■ **TASK PROMPT**
Copy out, word for word, the entries from the line containing "Viewport: 776px width, 378px height." through the line containing "Download Wine-GE-Proton7-28 version", including both of those lines.
##### RECORDS SUPPLIED
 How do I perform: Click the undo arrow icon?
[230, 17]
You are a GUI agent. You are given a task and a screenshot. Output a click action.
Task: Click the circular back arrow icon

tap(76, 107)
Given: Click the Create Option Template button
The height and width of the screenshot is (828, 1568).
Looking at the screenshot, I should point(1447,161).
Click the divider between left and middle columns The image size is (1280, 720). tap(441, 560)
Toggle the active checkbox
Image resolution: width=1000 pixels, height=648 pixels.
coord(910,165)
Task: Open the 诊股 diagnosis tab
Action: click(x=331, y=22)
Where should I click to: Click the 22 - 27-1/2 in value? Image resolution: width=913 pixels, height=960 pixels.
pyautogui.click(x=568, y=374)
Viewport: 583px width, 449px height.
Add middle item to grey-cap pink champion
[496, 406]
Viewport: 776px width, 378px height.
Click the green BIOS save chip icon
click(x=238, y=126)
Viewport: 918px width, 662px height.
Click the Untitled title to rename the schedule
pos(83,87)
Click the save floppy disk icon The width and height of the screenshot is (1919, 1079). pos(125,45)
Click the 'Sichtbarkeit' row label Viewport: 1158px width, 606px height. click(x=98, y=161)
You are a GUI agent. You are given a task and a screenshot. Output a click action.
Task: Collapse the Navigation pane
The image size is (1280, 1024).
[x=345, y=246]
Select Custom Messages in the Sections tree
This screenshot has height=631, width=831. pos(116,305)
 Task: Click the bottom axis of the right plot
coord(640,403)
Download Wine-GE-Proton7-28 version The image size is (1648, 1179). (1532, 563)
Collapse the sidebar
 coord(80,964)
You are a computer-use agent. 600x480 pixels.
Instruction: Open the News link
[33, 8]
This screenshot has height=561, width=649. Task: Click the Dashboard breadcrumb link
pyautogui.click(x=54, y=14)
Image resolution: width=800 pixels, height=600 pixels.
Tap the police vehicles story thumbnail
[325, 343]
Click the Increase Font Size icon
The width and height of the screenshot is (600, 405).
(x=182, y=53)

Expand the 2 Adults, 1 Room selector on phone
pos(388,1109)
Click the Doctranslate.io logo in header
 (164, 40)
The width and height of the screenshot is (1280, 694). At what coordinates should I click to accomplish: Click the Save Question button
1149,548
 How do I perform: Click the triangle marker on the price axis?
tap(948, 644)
##########
■ **OUTPUT FOR THIS TASK**
Viewport: 776px width, 378px height.
Click the green BIOS save chip icon
click(x=238, y=126)
Viewport: 918px width, 662px height.
Click the Untitled title to rename the schedule
pos(83,87)
Click the save floppy disk icon The width and height of the screenshot is (1919, 1079). pos(125,45)
Click the 'Sichtbarkeit' row label Viewport: 1158px width, 606px height. click(x=98, y=161)
You are a GUI agent. You are given a task and a screenshot. Output a click action.
Task: Collapse the Navigation pane
The image size is (1280, 1024).
[x=345, y=246]
Select Custom Messages in the Sections tree
This screenshot has height=631, width=831. pos(116,305)
 Task: Click the bottom axis of the right plot
coord(640,403)
Download Wine-GE-Proton7-28 version The image size is (1648, 1179). (1532, 563)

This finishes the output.